### 作成するもの
次の資料の全行について、「Locate an element on the screen」をすべて「Find an element on the screen」に置き換え、ほかの部分は一切変えずに書き直せ。

表示項目を探すための資料:

%%

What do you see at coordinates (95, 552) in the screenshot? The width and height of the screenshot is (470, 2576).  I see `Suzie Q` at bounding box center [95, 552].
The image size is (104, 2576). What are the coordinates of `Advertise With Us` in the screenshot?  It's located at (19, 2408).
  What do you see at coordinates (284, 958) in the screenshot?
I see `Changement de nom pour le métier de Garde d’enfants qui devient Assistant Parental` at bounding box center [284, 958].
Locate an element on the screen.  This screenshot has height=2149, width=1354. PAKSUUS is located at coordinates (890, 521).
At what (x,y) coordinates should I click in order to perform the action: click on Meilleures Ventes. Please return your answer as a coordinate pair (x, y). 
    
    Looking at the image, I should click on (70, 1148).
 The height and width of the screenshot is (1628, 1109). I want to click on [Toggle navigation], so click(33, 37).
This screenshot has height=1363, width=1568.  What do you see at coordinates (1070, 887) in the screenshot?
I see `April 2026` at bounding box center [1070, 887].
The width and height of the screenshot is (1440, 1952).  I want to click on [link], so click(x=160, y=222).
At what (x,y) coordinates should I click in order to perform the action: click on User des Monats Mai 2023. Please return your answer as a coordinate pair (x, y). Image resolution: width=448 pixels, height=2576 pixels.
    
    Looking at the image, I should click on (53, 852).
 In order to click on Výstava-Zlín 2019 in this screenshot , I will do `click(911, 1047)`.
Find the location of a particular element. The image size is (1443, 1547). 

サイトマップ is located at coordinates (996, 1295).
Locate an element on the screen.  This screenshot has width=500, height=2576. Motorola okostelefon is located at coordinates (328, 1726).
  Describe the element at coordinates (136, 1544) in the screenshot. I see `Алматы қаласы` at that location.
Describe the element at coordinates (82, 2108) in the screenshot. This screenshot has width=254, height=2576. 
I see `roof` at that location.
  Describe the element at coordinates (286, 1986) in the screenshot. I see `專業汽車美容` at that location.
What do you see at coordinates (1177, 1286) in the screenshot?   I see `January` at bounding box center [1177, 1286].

%%

### 解答
What do you see at coordinates (95, 552) in the screenshot? The width and height of the screenshot is (470, 2576).  I see `Suzie Q` at bounding box center [95, 552].
The image size is (104, 2576). What are the coordinates of `Advertise With Us` in the screenshot?  It's located at (19, 2408).
  What do you see at coordinates (284, 958) in the screenshot?
I see `Changement de nom pour le métier de Garde d’enfants qui devient Assistant Parental` at bounding box center [284, 958].
Find an element on the screen.  This screenshot has height=2149, width=1354. PAKSUUS is located at coordinates (890, 521).
At what (x,y) coordinates should I click in order to perform the action: click on Meilleures Ventes. Please return your answer as a coordinate pair (x, y). 
    
    Looking at the image, I should click on (70, 1148).
 The height and width of the screenshot is (1628, 1109). I want to click on [Toggle navigation], so click(33, 37).
This screenshot has height=1363, width=1568.  What do you see at coordinates (1070, 887) in the screenshot?
I see `April 2026` at bounding box center [1070, 887].
The width and height of the screenshot is (1440, 1952).  I want to click on [link], so click(x=160, y=222).
At what (x,y) coordinates should I click in order to perform the action: click on User des Monats Mai 2023. Please return your answer as a coordinate pair (x, y). Image resolution: width=448 pixels, height=2576 pixels.
    
    Looking at the image, I should click on (53, 852).
 In order to click on Výstava-Zlín 2019 in this screenshot , I will do `click(911, 1047)`.
Find the location of a particular element. The image size is (1443, 1547). 

サイトマップ is located at coordinates (996, 1295).
Find an element on the screen.  This screenshot has width=500, height=2576. Motorola okostelefon is located at coordinates (328, 1726).
  Describe the element at coordinates (136, 1544) in the screenshot. I see `Алматы қаласы` at that location.
Describe the element at coordinates (82, 2108) in the screenshot. This screenshot has width=254, height=2576. 
I see `roof` at that location.
  Describe the element at coordinates (286, 1986) in the screenshot. I see `專業汽車美容` at that location.
What do you see at coordinates (1177, 1286) in the screenshot?   I see `January` at bounding box center [1177, 1286].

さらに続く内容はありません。